Monday, March 20, 2006

Time for a psychologist counter at the airport?


Today is Sunday even though it is Monday. I have just returned home from a working weekend and what should really be Sunday is actually Monday. So in my own mind I have decided that tomorrow will be the Monday of my week.

Anyway, enough about that. I made a return flight to the UK this weekend and on both legs of the journey I saw and heard some mad stuff. That's mad as in "certifiable", and of the "looney bin" variety.

People seem to reach a heightened state of anxiety when they reach the airport. Way before they reach the aircraft (where it would be understandable to have high levels of anxiety) they are troubled to the point where they do things that just don't make sense.

Many years ago I remember watching a Monty Python sketch about "senile delinquents", a gang of marauding pensioners who went around beating up people while uttering their motto of "make tea not war". I think I bumped into a 5-person strong gang of senile delinquents in the airport on Saturday.
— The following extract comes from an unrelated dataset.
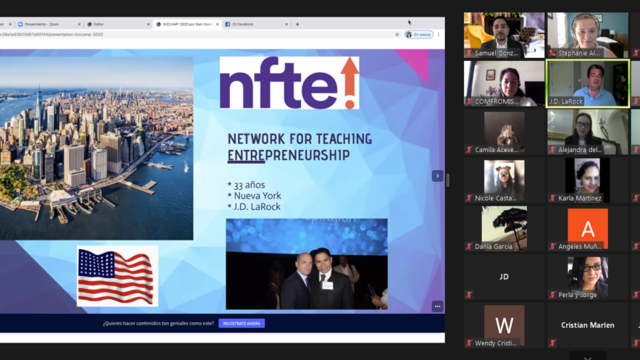The width and height of the screenshot is (640, 360).
Task: Click the Facebook tab favicon
Action: (x=228, y=24)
Needless to say they wanted to fly to A but for some reason known only to them they were all sitting at the gate for a flight to B. I won't say where they were going as that will only add to potential attribution errors already forming in your mind.

Anyway, the logical rational and sane person would wander about and occasionally check that all was in order, the old "am I in the right place?" type of thought going through the mind. Not this gang. Here the strategy was to wait until T-5 minutes and then approach the desk of another flight just about to board. Of course this flight is not going where they wish to go so they move in to disrupt the maximum number of "younger people".

Next come the shrieks and squawks, the throwing of hands up into the air, and the look of utter and complete astonishment. I overhear the desk counter agent telling them "that flight has already boarded in area C, this is area A" so not only are they at the wrong desk, but they have missed their correct gate by a matter of the length of the entire airport. Excellent work.

The desk counter agent fails to spot their tactictal manouevre and foolishly tells them that they can be booked onto the next flight to that location, tomorrow morning.

Cue shrieking and wailing and more arms in the air. Eyes dart desperately from left to right as the sheer incomprehensibility of this suggestion sinks in. A quick-thinking colleague ushers a cart to come and bring them to another gate to fly them to another airport, presumably close to where they want to go. Then they are off and peace is restored.

How can this happen? Maybe it's a generation thing but there is a point at which you need to check if you are at the right place to catch your flight. This is not the first time I have seen this.

On the way back Gary is sitting behind me. I'm not sure where Gary is from, but he sounds very Australian but in a kind-0f "I lived in Oz for 5 years" way. The accent just does not sound authentic to me. He's on the phone to someone and is complaining vigorously about the "bladdy witha over here" as he puts it. He's telling the unfortunate person at the other end of the line that he is planning to go to Australia for a holiday to get away from the "bladdy witha" and how he plans to move there in September anyway. Clearly he did not know that the weather in this part of the world would be different to that of Australia. The chosen plan of action makes sense, Gary gets his sunshine fix and we all get some respite from his whinging. The Australians love to go on about the whinging poms so this whinging Aussie presents a striking contrast in my mind.

I've arrived home and now I will go to bed. I will dream tonight for the last time about the Russian oil and gas industry for the work is done and now it's time to move on to write about budgeting and planning. Will this excitement ever end?